Bovine brucellosis, caused by the bacterium Brucella abortus, is an economically important cause of abortions in cattle. B. abortus also affects other species including bison, buffalo and elk; some species are maintenance hosts for this organism. Infections in wildlife can hinder eradication efforts in cattle. In addition, B. abortus is a human pathogen. In humans, brucellosis can be a serious, debilitating and sometimes chronic disease that may affect a variety of organs. Most cases are the result of occupational exposure to infected animals, but infections can also occur from ingesting contaminated dairy products.
Most species of Brucella are primarily associated with certain hosts; however, infections can also occur in other species, particularly when they are kept in close contact. Maintenance hosts for Brucella abortus include cattle, bison (Bison spp.) water buffalo (Bubalus bubalus), African buffalo (Syncerus caffer), elk and camels. A feral pig population has recently been reported to maintain B. abortus. A variety of other species can become "spill-over" hosts where this organism is enzootic. B. abortus has been reported in horses, sheep, Rocky Mountain bighorn sheep, goats, chamois, pigs, raccoons, opposums, dogs, coyotes, foxes, wolves and other species.

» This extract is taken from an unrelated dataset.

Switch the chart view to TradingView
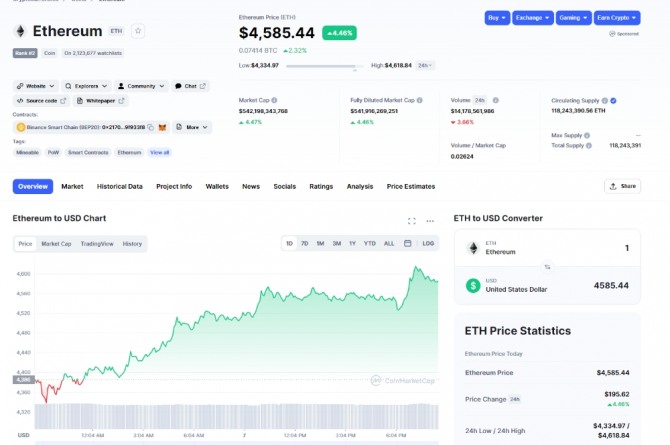 coord(97,243)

The United States cattle herd is now free of brucellosis. Brucellosis is still present in wildlife in the Greater Yellowstone Area.
Brucellosis caused by B. abortus is a reportable disease in the U.S. All cases should be reported immediately to the state veterinarian's office.

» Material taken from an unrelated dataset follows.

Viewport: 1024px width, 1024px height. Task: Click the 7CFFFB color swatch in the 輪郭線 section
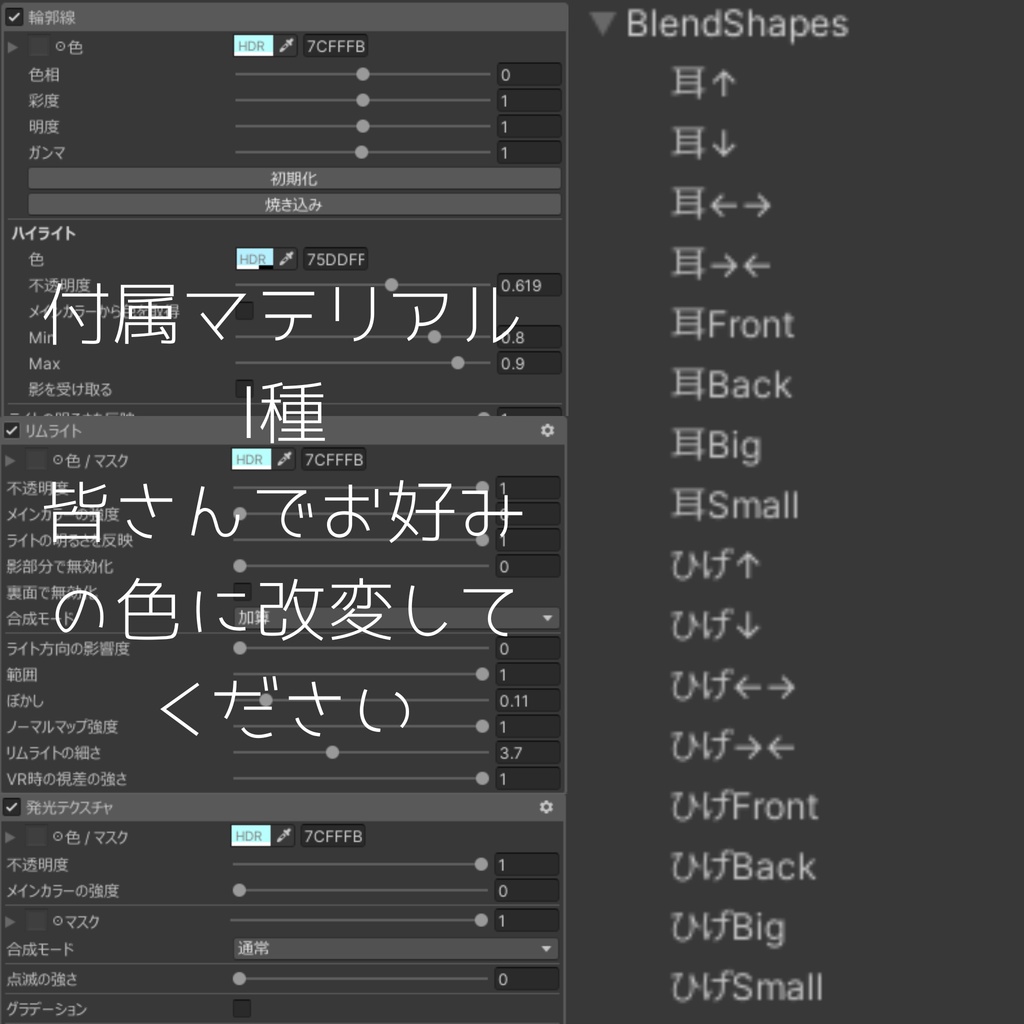click(x=337, y=45)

Canine brucellosis is an infectious disease caused by the Brucella bacteria. The illness in dogs is caused by Brucella canis (B. canis). However, Brucella organisms commonly associated with other animal species, such as Brucella suis (pigs) and Brucella abortus (cattle and bison), can infect dogs depending upon their exposures to these species.
Canine brucellosis is an important cause of reproductive failure, particularly in kennels. B. canis is also a zoonotic disease, so it can affect humans. This organism causes abortions, stillbirths, epididymitis, orchitis and sperm abnormalities in dogs. Although dogs that have been spayed or neutered do not have reproductive signs, they occasionally develop other conditions such as ocular disease and discospondylitis. B. canis can persist in an animal even after antibiotic treatment.